Mangosteen, Garcinia mangostana L. comes from Indonesia and is known as the 'queen of fruits.' It has grown worldwide in places such as  Cambodia, India, Thailand, Malaysia, Sri Lanka, Vietnam, the Philippines, and Africa.1 The fruit has thick, maroon-to-purple skin with a gummy part inside. The edible part is white and is juicy in texture. It tastes sweet or sour and a bit stringy.

In traditional medicine, mangosteen was used to help with stomach problems like ulcers and too much acidity. It is said that the fruit's skin can help with stomach pain, diarrhoea, swelling, skin infections, and cuts and can fight germs, help against bad stuff in your body, and might even help against tumours.
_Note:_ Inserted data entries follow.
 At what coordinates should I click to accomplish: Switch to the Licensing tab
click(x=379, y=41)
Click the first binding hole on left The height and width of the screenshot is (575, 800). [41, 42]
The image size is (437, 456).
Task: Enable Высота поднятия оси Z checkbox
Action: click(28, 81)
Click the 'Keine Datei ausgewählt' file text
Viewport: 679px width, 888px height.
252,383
In local markets, you can find mangosteen juice in a syrup pack.

Nutritionally, the fruits contain protein, carbohydrates, and Vitamin C.  

Nutritional value of mangosteen

1 cup of around 216 g of Mangosteen, canned syrup pack contains:2

  • Water- 175 g
  • Energy -158 kcal
  • Protein - 0.886 g
  • Total lipid (fat) -1.25 g
  • Carbohydrates, by difference - 38.7 g
  • Fibre, total dietary - 3.89 g
  • Calcium, Ca - 25.9 mg
  • Iron, Fe - 0.648mg
  • Magnesium, Mg - 28.1 mg
  • Phosphorus, P - 17.3mg
  • Potassium, K - 104 mg
  • Sodium, Na - 15.1mg
  • Zinc, Zn - 0.454 mg
  • Copper, Cu - 0.149 mg
  • Manganese, Mn - 0.22 mg
  • Vitamin C, total ascorbic acid- 6.26 mg
  • Thiamin - 0.117mg
  • Riboflavin - 0.117mg
  • Niacin- 0.618 mg
  • Pantothenic acid- 0.069 mg
  • Vitamin B - 60.039 mg
  • Folate- 67µg
  • Cholesterol- 0 mg. Assumed zero (Insignificant amount or not naturally occurring in a food, such as fibre in meat).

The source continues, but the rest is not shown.